# About this exercise
Report how many lines below contain the word "value". Write only that number.

# Given data
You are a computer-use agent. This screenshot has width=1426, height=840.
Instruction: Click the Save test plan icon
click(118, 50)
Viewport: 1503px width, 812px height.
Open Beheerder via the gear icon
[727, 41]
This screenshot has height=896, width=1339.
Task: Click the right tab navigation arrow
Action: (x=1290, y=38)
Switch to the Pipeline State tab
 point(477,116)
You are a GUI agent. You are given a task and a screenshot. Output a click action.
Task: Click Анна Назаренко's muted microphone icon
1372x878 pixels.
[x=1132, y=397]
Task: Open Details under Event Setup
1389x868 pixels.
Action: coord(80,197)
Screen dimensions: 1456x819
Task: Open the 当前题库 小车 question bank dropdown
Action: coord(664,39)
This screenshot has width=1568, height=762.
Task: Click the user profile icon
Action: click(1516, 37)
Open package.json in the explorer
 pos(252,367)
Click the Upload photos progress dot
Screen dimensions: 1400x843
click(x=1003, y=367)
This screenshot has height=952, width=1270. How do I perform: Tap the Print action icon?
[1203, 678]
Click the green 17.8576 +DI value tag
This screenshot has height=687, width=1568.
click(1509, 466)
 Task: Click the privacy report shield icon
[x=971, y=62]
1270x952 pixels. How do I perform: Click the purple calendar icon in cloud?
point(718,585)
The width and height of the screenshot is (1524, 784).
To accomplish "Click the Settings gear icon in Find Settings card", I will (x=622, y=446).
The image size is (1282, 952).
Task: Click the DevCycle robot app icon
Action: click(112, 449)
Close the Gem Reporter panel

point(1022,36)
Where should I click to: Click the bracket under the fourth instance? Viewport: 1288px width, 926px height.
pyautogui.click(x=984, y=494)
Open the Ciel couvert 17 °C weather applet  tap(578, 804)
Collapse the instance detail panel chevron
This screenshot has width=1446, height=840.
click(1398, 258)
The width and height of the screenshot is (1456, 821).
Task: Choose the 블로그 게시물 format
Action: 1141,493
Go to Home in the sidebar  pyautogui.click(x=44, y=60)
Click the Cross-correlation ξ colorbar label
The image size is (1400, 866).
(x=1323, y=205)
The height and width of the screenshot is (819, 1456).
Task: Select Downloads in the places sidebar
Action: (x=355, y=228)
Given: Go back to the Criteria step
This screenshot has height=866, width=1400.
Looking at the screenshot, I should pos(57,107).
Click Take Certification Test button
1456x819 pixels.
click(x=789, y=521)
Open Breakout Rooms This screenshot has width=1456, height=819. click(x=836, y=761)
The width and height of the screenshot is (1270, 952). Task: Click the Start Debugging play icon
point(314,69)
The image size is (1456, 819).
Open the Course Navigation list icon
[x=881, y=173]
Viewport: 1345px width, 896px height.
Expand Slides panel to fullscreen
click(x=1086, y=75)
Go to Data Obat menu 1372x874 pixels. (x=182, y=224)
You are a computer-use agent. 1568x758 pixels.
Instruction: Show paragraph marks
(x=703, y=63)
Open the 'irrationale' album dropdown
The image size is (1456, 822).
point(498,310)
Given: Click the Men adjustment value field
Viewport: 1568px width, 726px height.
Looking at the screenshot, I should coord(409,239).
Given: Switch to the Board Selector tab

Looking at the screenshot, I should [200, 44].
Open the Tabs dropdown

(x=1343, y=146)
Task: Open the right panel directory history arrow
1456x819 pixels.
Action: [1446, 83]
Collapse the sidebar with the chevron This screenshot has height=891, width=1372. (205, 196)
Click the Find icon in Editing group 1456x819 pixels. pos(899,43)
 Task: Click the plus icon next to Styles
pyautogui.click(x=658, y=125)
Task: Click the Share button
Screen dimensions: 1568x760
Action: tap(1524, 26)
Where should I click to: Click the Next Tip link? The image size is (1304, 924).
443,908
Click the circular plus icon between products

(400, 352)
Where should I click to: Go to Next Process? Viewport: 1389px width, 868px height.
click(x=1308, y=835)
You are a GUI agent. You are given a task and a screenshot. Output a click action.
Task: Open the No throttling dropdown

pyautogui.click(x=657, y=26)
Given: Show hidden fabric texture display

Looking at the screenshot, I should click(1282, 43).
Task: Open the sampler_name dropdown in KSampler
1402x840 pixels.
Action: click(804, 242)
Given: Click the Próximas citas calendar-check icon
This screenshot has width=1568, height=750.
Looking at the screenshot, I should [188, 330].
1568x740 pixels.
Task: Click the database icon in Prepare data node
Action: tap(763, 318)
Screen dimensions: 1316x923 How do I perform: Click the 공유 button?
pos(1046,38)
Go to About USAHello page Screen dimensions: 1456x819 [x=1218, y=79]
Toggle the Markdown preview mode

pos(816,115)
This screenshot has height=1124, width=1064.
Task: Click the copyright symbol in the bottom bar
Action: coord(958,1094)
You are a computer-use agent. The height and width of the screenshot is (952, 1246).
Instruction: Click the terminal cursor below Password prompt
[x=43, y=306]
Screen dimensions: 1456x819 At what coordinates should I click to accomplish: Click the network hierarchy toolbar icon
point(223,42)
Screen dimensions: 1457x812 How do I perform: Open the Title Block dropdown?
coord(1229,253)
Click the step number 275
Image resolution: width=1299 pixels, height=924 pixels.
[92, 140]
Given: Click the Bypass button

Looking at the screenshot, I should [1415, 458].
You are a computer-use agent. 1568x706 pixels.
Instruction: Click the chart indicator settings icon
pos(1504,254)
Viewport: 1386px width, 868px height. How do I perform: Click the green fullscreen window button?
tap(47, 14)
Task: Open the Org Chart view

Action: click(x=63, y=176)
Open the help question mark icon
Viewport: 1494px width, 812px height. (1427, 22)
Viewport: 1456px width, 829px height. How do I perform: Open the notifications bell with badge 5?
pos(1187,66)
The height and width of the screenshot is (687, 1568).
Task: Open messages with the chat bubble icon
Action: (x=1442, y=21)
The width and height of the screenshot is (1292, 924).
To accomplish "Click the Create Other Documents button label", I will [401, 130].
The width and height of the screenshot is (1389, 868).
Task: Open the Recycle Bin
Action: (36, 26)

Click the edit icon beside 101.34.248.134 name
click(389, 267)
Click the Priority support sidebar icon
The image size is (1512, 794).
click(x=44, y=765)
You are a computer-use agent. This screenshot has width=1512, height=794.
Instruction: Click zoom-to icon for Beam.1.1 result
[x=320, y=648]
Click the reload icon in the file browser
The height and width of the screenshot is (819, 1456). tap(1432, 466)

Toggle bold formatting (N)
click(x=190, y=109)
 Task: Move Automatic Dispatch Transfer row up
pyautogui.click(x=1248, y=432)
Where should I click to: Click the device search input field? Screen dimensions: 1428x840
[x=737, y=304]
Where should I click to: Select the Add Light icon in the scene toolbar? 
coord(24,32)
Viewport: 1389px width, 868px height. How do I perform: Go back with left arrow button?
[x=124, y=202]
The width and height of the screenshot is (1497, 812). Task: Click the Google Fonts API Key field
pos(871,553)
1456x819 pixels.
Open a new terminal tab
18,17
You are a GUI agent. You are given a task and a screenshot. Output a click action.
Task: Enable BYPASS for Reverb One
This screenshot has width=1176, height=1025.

# Answer to this task
2